Water has been a key weapon in the battle to stave off a meltdown at the facility since a March 11 earthquake and tsunami knocked out cooling systems. But tons of water have been pumped and sprayed to keep the plant's radioactive fuel from overheating, and the plant is running out of room to store the now-contaminated liquid.
"Now the focus is how to ... remove the water and contain it safely," Chief Cabinet Secretary Yukio Edano, the government's point man for the crisis, told reporters Tuesday.
The discovery of contaminated water in a maintenance tunnel that leads to the No. 2 reactor's turbine plant has sparked fresh concerns about the possibility of additional radiation leaking from the plant. Japan's nuclear safety agency said workers were using sandbags and concrete panels to keep the water inside the tunnel, which is located about 55 meters (180 feet) from the Pacific shore.

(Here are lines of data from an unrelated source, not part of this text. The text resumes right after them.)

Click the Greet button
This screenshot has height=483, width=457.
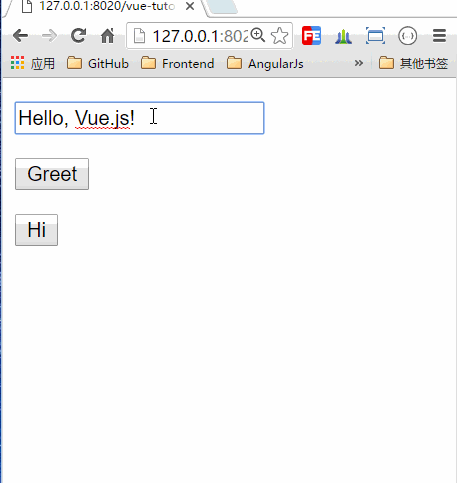52,174
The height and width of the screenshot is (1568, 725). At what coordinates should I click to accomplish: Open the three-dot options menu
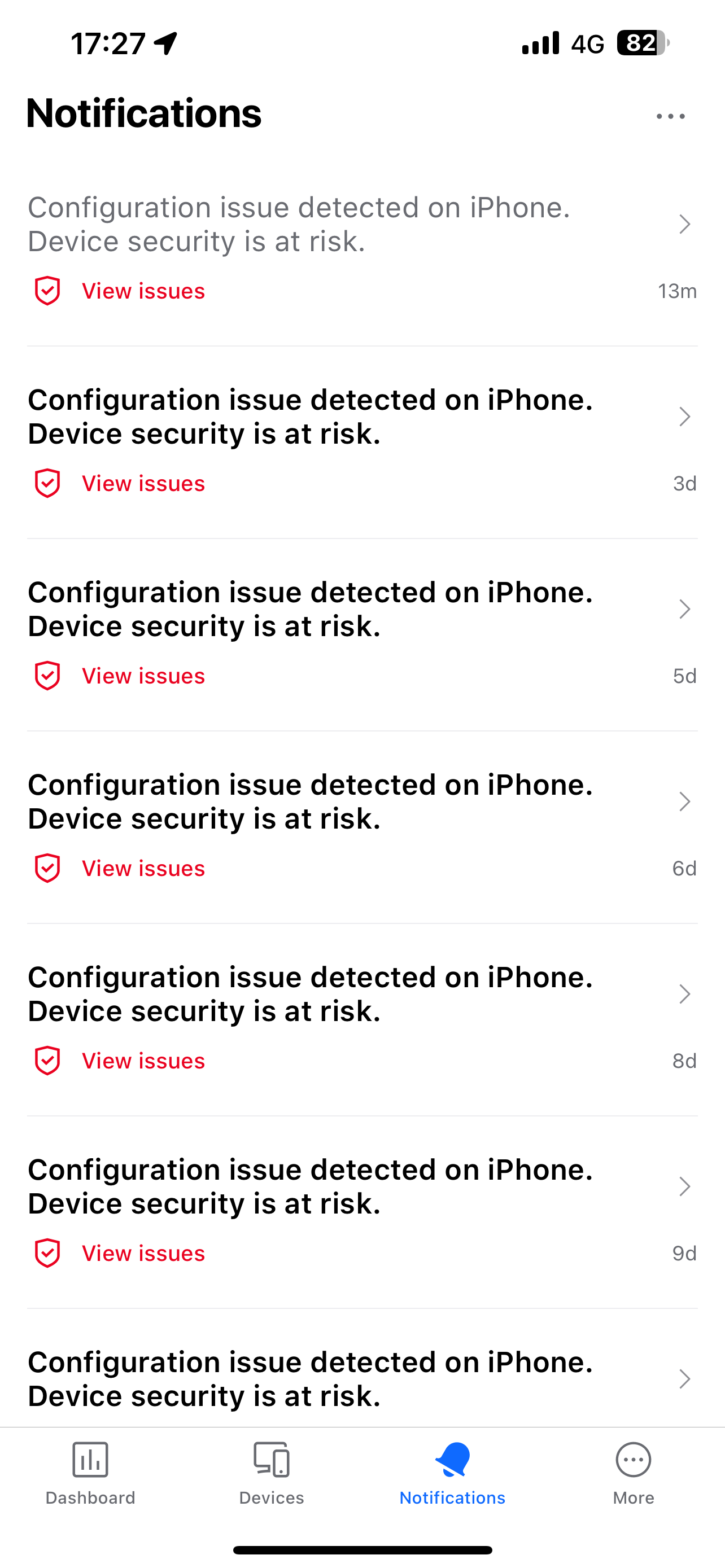tap(670, 116)
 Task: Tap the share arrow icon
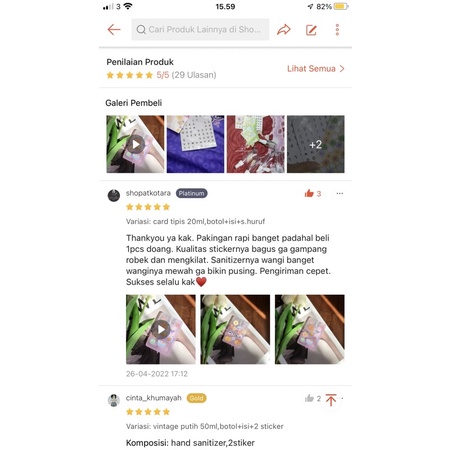pyautogui.click(x=284, y=30)
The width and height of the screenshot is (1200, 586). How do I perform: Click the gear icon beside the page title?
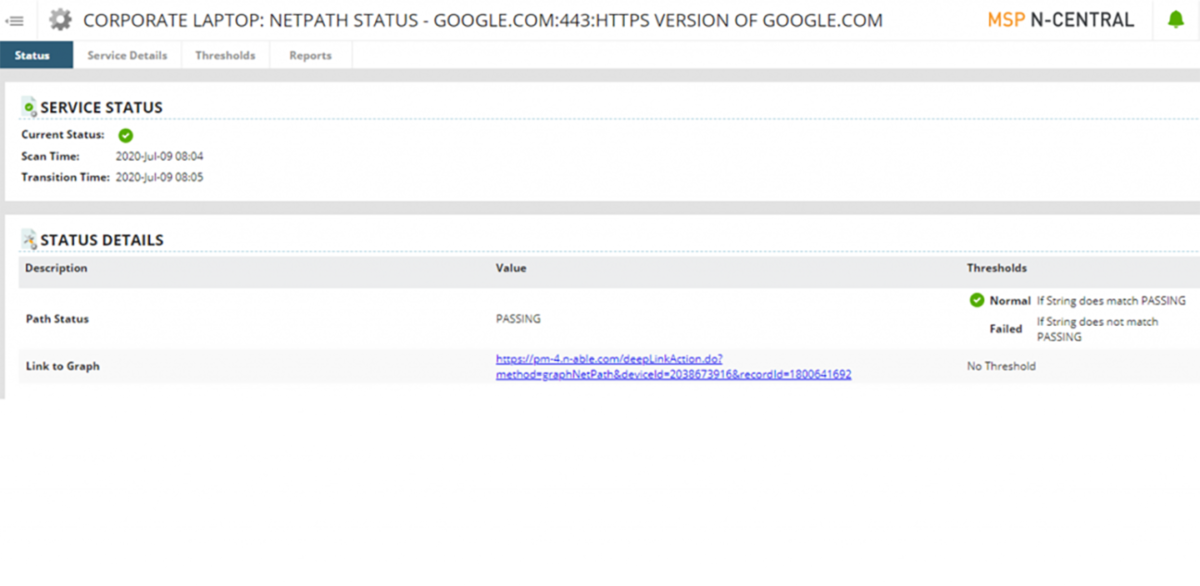click(61, 20)
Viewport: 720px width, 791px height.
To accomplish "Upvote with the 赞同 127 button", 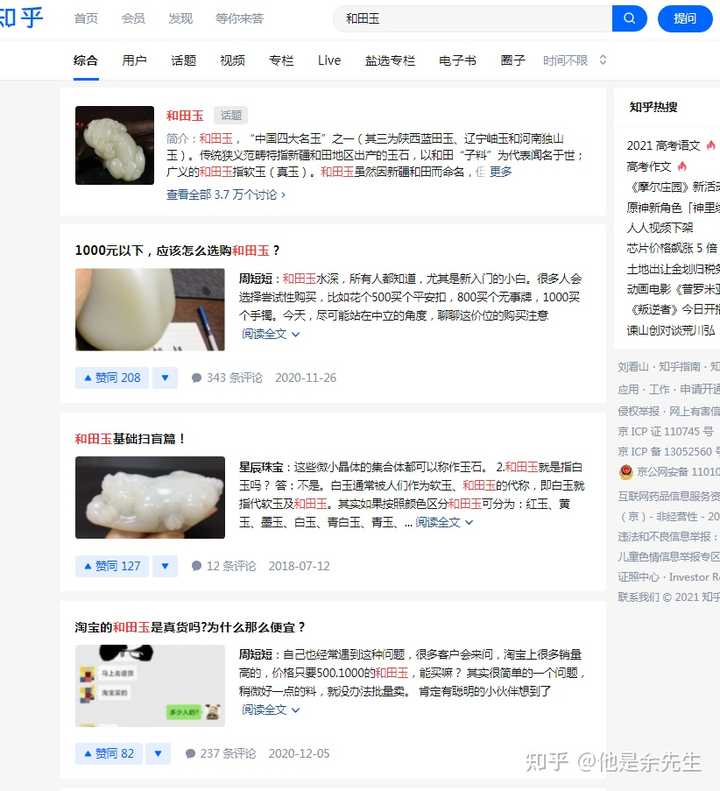I will 112,566.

Workers are also trying to pump water out of the turbine houses of the No. 1 and No. 3 reactors, according to the Tokyo Electric Power Company, the plant's owner. Lights were restored in the main control room of the No. 4 reactor, the utility said.
The company also reported that freshwater was being injected into the No. 3 reactor. Seawater was previously used.
"TEPCO is in an awful dilemma right now," said Jim Walsh, an international security expert at the Massachusetts Institute of Technology. "One the one hand, they want to cool the reactor and keep the reactor cool, so they have to pour water in. If there is a leak in one of the containment vessels, that water keeps leaking out. So they have a problem where the more they try to cool it down, the greater the radiation hazard as that water leaks out from the plant."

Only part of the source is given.